Excerpt to read:
★ ★ ★ ★ ★ ★ ★

It is political leaders — not all of them though — and people at large who are taken up by this big question of creating an efficient model of capitalism. French president Nicolas Sarkozy is keen to reinvent capitalism, though it is not clear if he has definite ideas. Perhaps what his statement implies is the urgency to save capitalism. Then we have the Chinese government declaring that spending is a patriotic duty. For the first time since 2001, the Chinese economic growth has slipped into single digits. It has clockednine per cent in 2008. Governments are grappling with the question of a better model of capitalism, however vague it may be.

It seems what has kept the market going is accidental inventions and innovations of maverick individuals. For example, the Internet became an extraordinary force in the 1990s for taking the market economy to a new high. It is not the result of a collective research and development (R &D) effort. The market players seized the opportunity and made their big bucks. When the inevitable dotcom bubble burst, they moved to another territory.

★ ★ ★ ★ ★ ★ ★

Material:
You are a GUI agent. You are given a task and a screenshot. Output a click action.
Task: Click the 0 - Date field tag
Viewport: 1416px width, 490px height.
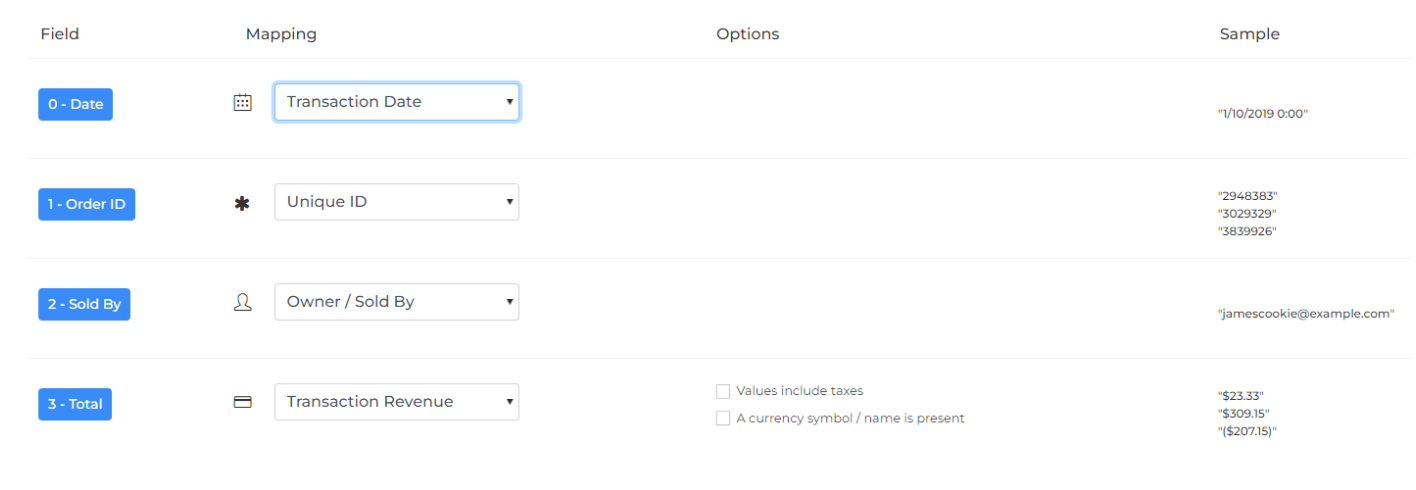pos(76,104)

★ ★ ★ ★ ★ ★ ★

Tasks to complete:
- 1) In the passage on capitalism, what has the Chinese government declared spending to be?
- 2) Pick up the passage on capitalism where it stops and carry it forward.

Task responses:
- 1) A patriotic duty.

- 2)
The behaviour pattern of the movers and shakers in the market then is not very different from the slash-and-burn cultivators of tribal and marginal societies who practice a kind of primitive agriculture. Present-day private sector leaders are primitive capitalists, who have not evolved ways of operating sustainable markets. The size of the market has increased, but there has not been a commensurate improvement in dealing with the bigger size. Complicated and dubious financial instruments as derivatives cannot be seen as a sign of an evolved capitalism.

The industry and business organisations should perhaps engage in the collective exercise of coming up with new ideas for an improved weather-proof market. They hate terms like social security meant for the workers. They would not want capitalism with a human face either. But they cannot object to an efficient model which is for their own benefit. Then theymust think beyond the primitive capitalism of the slash-and-burn kind.